Ninguna de las dos. Las dos son valores y principios que deben considerarse para la acción pública y la garantía democrática.
Que una persona/autoridad tenga legitimidad política sustentada en la credibilidad, confianza y apoyo que le otorga la ciudadanía, sobre la base de un reconocimiento a su labor, respaldada en la legalidad de su cargo y ejercicio, da plena fe de la sintonía entre los dos sectores/actores. Y de lo mismo se nutre la democracia para su crecimiento y profundización.
Sin embargo, estos días, a propósito de la destitución absurda e impúdica de Fernando Lugo, en Paraguay, se ha querido construir una teoría para sustentar una posible salida/destitución “jurídica” a gobernantes que “interfieren y someten” a otras funciones del Estado.
Lo hacen y explican quienes miran con el absoluto sesgo de su intención obvia: vincular una posible salida futura, con una mayoría legislativa de la oposición ecuatoriana, para repetir lo que hicieron con otros presidentes derrocados “legalmente”.
Lástima que esos mismos actores político/mediáticos no contemplan el nuevo escenario de América Latina, donde los gobernantes no tienen que recibir órdenes -descubiertas vía WikiLeaks- de cierto gobierno norteño para tomar decisiones, y menos para apoyar a gobernantes espurios.
La legalidad que defienden los golpistas paraguayos se sostiene como una pluma en pleno ciclón.

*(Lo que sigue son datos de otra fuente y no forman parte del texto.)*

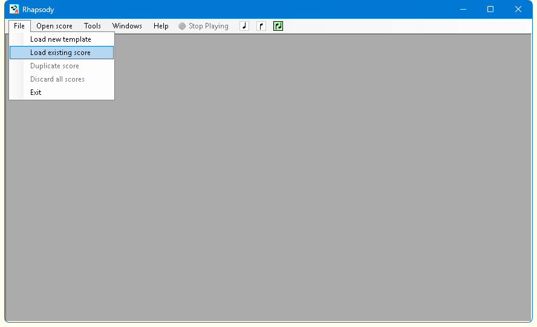This screenshot has height=327, width=537.
Task: Close the open File menu
Action: pos(19,26)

Igual como ocurrió con Honduras.
Federico Franco no tiene (como no lo tienen acá los socialcristianos, socialdemócratas y democratapopulares, que armaron más de una caída presidencial para quedarse con el mismo negocio llamado Estado) ni un solo gramo de legitimidad ni de legalidad para asumir el cargo de Presidente, porque su investidura está plagada de maniobras de toda índole para derrocar a Lugo en 24 llamados a juicios políticos.